§ **About this exercise**:
Look through the data for the string "agent". Copy every line where it is found.

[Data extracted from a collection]
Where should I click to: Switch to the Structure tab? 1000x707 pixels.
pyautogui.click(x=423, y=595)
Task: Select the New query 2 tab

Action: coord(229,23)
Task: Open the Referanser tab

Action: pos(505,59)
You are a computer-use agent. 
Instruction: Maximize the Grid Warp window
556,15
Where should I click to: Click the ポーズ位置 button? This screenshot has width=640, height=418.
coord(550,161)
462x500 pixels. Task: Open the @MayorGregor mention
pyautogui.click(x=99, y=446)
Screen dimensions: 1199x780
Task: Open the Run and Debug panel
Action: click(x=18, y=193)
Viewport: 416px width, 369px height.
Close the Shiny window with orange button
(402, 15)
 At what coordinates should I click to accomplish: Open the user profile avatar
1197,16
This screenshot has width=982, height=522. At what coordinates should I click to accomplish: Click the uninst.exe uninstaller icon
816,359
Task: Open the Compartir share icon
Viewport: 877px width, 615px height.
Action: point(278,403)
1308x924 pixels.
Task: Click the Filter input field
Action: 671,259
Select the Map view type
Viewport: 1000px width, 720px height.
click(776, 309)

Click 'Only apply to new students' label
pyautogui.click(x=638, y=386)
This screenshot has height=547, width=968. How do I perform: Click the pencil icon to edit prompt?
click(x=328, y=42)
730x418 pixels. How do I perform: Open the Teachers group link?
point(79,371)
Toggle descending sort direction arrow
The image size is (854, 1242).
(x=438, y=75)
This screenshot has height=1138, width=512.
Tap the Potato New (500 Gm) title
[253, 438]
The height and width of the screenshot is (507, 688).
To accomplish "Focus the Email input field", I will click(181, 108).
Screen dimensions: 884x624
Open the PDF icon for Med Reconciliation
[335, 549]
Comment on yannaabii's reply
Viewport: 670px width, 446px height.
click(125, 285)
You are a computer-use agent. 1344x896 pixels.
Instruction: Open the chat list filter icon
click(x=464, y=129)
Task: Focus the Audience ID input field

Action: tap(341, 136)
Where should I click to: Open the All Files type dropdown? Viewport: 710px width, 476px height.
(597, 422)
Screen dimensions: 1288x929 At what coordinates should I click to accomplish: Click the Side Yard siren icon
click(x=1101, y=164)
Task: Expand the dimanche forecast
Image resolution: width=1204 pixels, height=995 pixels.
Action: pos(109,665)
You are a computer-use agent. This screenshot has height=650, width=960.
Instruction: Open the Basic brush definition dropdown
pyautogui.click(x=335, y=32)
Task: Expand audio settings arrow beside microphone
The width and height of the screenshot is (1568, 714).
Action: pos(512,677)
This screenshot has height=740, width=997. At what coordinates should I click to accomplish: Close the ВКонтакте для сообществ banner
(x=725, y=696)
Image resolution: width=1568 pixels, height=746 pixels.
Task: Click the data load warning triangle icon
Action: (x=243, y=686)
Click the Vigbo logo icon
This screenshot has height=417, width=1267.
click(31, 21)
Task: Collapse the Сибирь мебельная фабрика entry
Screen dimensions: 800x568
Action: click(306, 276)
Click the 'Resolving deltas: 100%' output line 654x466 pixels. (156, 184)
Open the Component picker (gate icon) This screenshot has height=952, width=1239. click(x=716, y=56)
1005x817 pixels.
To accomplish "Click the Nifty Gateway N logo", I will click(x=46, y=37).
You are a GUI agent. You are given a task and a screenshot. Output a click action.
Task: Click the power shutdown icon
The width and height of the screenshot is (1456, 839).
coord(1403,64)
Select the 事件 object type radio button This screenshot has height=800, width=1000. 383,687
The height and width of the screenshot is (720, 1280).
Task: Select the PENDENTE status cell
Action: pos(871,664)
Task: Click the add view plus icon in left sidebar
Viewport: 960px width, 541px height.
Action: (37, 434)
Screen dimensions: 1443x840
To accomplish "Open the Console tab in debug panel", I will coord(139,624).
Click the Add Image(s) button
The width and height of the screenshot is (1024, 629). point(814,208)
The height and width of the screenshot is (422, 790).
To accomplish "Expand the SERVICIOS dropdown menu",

§ **Answer to the problem**:
You are a computer-use agent. 
You are a computer-use agent. 1344x896 pixels.
You are a computer-use agent. This screenshot has height=650, width=960.
You are a GUI agent. You are given a task and a screenshot. Output a click action.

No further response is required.